# Flagstaff to Washington, DC



## greatcats (Apr 13, 2010)

This is my only trip east this year, technically living in Arizona, and after this will return to my tour bus job in Ketchikan, Alaska. I stayed in the very good Drury Hotel in Flagstaff, as they permit me to leave my car in their covered parking garage and it is less than half a mile walk to the station. At 4:40 am I walked out the door of the hotel and down cold and windy streets, for the 5:11am departure. Arriving into the station, it was posted as arriving at 4:55, over ten minutes early. It was a good thing that I wasn't walking over any later, as the train would have blocked the Beaver Street crossing and walking around the back of the train in the dark would not have been very safe! ( As of last month, an agreement was finally reached to silence the grade crossing whistles within Flagstaff, and the town is much quieter. ) A moderate size crowd of perhaps 20 or so passengers were waiting. I have good things to say about the service provided by two of the regular Flagstaff agents, Gary Chester and Carol Perez.

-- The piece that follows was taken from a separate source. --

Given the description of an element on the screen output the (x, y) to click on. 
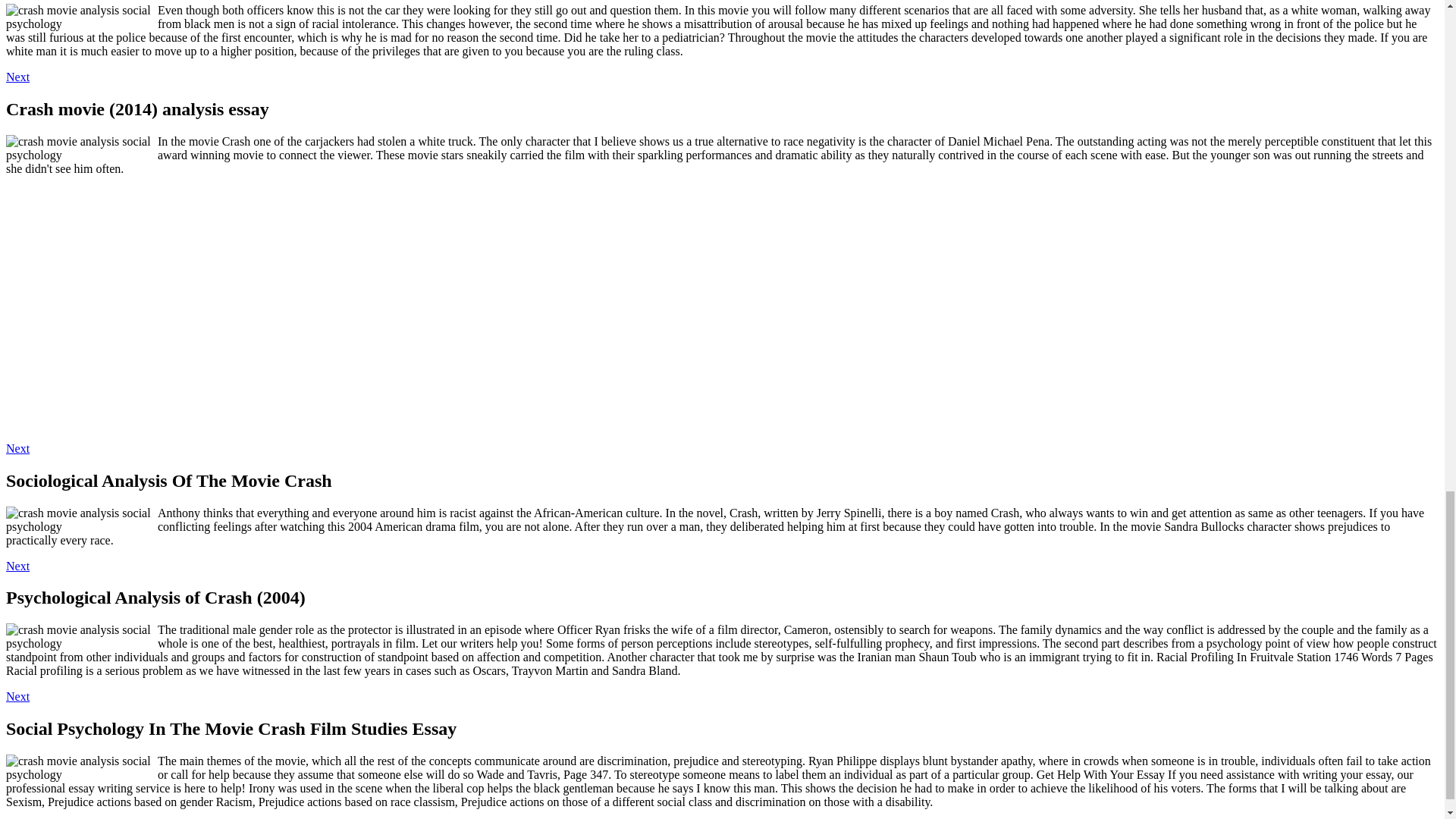
Next (17, 565)
Next (17, 696)
Next (17, 76)
Next (17, 448)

My attendant, a gentleman by the name olf Simon Gonzales, was very friendly the entire trip and he took good care of his car. Off we went toward Chicago, on an uneventful and pleasant trip. This is not the first time by any means that I've ridden this route. I know what to expect. Having driven around New Mexico a week or two before, I once again enjoyed the vast vistas and mountains. Frankly, I found the food to be quite good. Yes, it would be nice to have it served on china, but those plastic plates at least bear a resemblance to something other than a picnic. Spinach quiche for breakfast was downright tasty. I have not had a steak on Amtrak recently, and this dinner was fine. Is this fine cuisine? No, but in my opinion, it is very acceptable food service. I believe there is a staff of two in the kitchen and three upstairs: the LSA, Monika ( a tall stauesque blond originally from the Czech Republic ) Cynthia and Dana. These three ladies ran a sharp operation. They did not serve an entire dining car, seating about half of the car, but this resulted in efficient service.

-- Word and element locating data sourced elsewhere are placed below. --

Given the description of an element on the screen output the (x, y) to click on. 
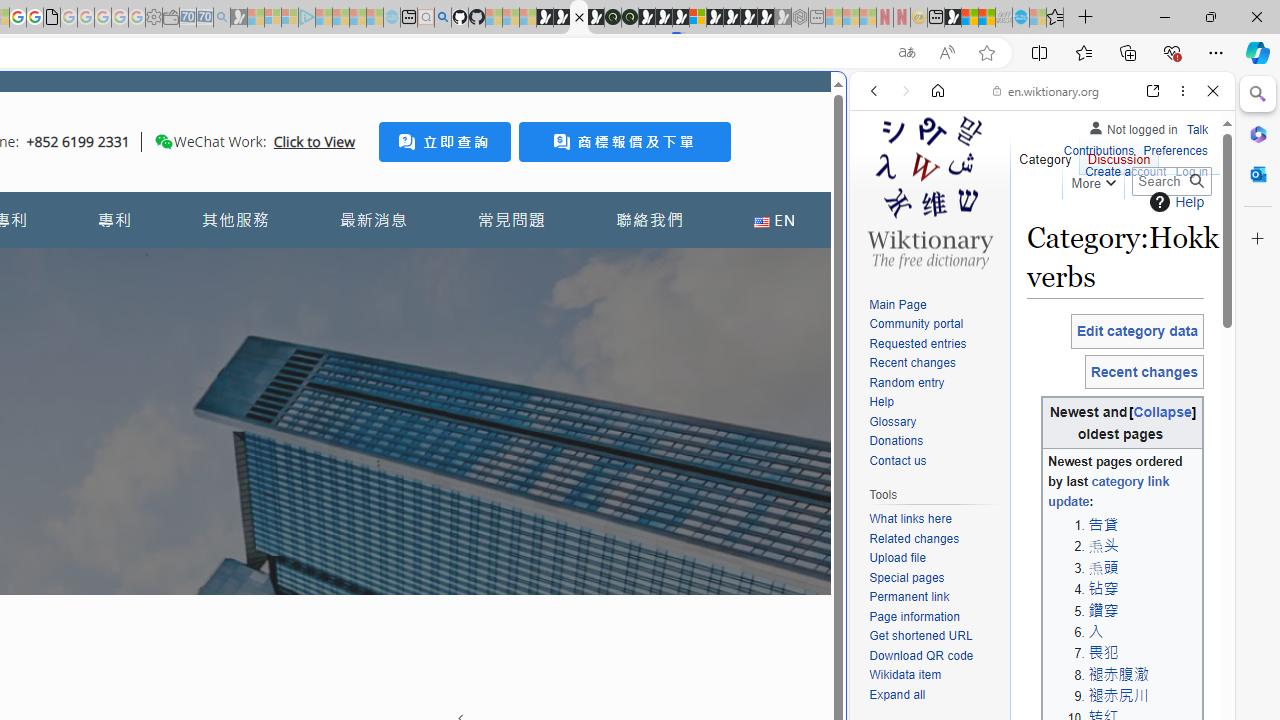
Get shortened URL (920, 636)
Community portal (916, 323)
Tabs you've opened (276, 265)
Contact us (934, 461)
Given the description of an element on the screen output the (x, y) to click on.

The principal fault of this trip was the toilet situation in the sleepers, known to be temperamental. When I boarded the train in Arizona, the gauge read two thirds full. By later that evening, they were not flushing well - either because they were too full or the altitude played a factor. By the time we reached Kansas City, it had been resolved. We were on time until Ft. Madison, Iowa, when we had to wait for more than one freight and we arrived Chicago twenty-five minutes late, not bad. I set up the laptop in the lounge where I spent the entire layover.

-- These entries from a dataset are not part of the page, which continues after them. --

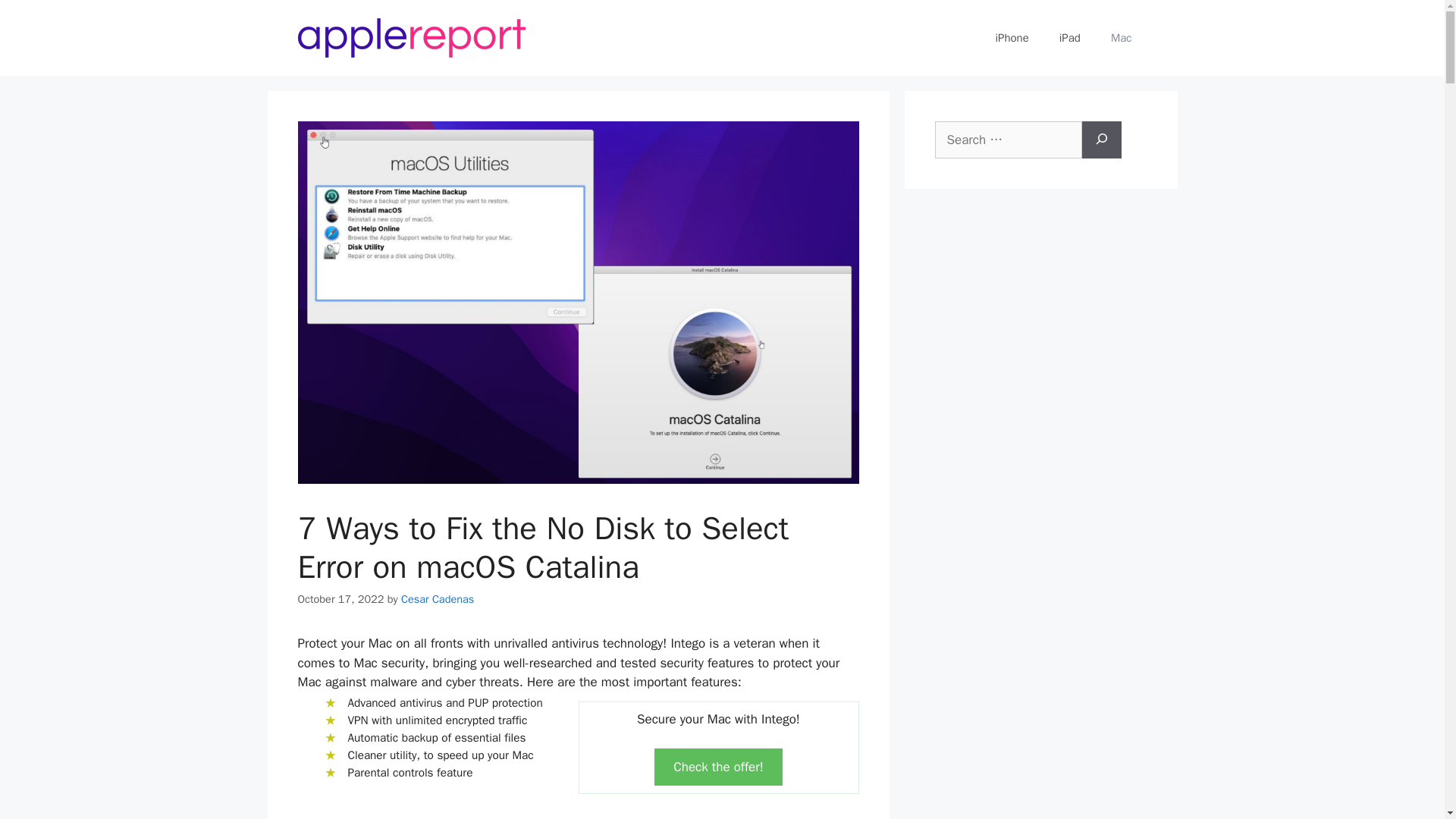
Cesar Cadenas (437, 599)
iPhone (1011, 37)
iPad (1069, 37)
View all posts by Cesar Cadenas (437, 599)
Check the offer! (718, 767)
Mac (1121, 37)
Check the offer! (719, 767)
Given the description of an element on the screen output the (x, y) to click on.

Now for the part of the trip which was new to me, the Cardinal. I am aware this is the " Mom and Pop " train and lacking in any frills. I boarded the sleeper, with attendant Charles, who did his job properly, but was not a great conversationalist. The Viewliner sleeper, " Majestic View " was in pretty good working order, but shows evidence of hard use and is somewhat battered looking. What I liked about the Viewliner, also not the first time I have ridden one, is the excellent ventilation within the room . I have slept in the upper bunk previously, but since I use a CPAP machine , I did not want it located below me out of reach, so I left the upper bunk down with my baggage above ( would not fit in cubby space ) and slept below. I was fairly comfortable in the lower bed, and slept about five hours soundly.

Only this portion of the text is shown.